My husband and I visited Korea in April 2014 and were blown away by the cycling.  Starting in Seoul, we followed the Four Rivers path to Busan. This route crosses the entire country, from northwest to southeast, and is 633 kilometres of easy riding, hardly touching a road at all.

There are three main sections of the cross-country path, the catchily named Namhangang River Trail, Saejae Mountain Path and the Nakdonggang River Trail – or the Northern Bit, the Middle Bit and the Southern Bit.

The Northern Bit (aka the Namhangang)

Starting at the Ara sea lock, the first seventy kilometres or so pass through Incheon and Seoul. This was an important area during the Korean War (Incheon was the site where General MacArthur landed in 1950, leading the United Nation’s troops) and we spent an afternoon at the excellent War Memorial of Korea museum in the centre of Seoul, to learn some background to the conflict.
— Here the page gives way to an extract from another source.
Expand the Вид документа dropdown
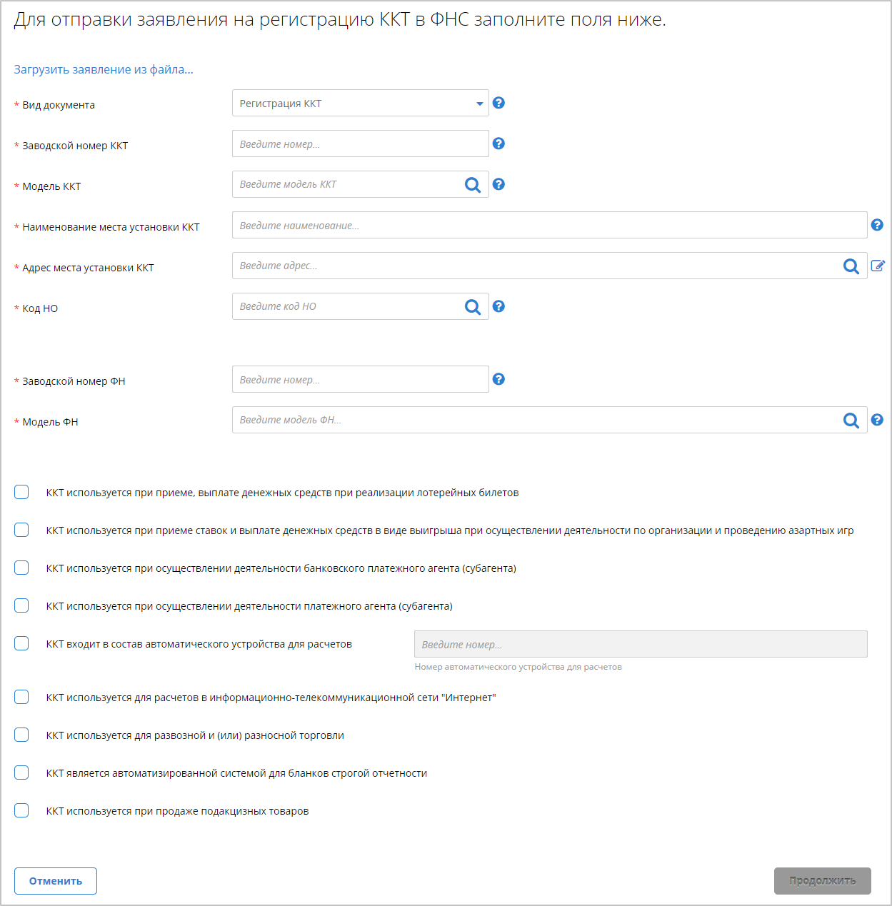Image resolution: width=892 pixels, height=906 pixels. [360, 104]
The bike path itself sticks close to the Han River, and passes through several parks which are thronging with families at weekends. Setting up a tent for the day as shelter from the sun is the thing to do in Seoul and it led to some confusion, as we assumed that wild camping must be a national pastime. Sadly not: the tents were all packed away by sunset, leaving just us and our bivvy bags, tucked into a hidden corner beneath the skyscrapers.

Eventually the river led us out of the city, past the Olympic Park, into rural Korea.  Although Korea itself is very mountainous, following the rivers means that – for this northern section at least – it is fairly flat. Where mountains are encountered, the Koreans simply blast through them and cyclists even have their own dedicated tunnels through the rock. There can be few countries in the world where the authorities go to this kind of trouble to keep those on two wheels happy.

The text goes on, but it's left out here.